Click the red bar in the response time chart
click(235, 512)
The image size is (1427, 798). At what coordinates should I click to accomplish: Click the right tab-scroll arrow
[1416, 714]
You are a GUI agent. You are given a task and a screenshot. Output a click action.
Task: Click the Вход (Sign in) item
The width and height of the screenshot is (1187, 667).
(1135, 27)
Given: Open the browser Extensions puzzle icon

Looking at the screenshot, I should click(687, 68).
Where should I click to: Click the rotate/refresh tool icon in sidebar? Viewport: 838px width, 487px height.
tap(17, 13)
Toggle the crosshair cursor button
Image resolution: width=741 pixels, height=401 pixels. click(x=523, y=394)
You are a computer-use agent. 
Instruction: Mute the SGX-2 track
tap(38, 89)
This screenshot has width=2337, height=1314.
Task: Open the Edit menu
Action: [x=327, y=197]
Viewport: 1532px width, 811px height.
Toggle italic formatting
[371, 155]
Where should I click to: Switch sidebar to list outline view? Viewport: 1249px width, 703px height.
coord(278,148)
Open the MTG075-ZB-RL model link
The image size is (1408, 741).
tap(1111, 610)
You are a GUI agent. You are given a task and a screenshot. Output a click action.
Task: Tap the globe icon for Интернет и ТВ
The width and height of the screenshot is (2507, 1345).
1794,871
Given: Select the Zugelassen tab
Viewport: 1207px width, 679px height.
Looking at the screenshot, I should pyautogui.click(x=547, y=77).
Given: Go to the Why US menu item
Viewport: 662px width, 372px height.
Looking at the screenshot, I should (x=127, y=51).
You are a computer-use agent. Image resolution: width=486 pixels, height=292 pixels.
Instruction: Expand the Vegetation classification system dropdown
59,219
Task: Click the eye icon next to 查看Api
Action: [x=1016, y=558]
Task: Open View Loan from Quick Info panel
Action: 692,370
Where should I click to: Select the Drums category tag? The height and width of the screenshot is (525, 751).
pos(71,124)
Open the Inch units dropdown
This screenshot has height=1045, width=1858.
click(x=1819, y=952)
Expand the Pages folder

—————

### [Aim of the exercise]
Spot the lines above that mention "agent" and copy them.

### [Exercise output]
You are a GUI agent. You are given a task and a screenshot. Output a click action.
You are a computer-use agent. 
You are a GUI agent. You are given a task and a screenshot. Output a click action.
You are a computer-use agent. Image resolution: width=486 pixels, height=292 pixels.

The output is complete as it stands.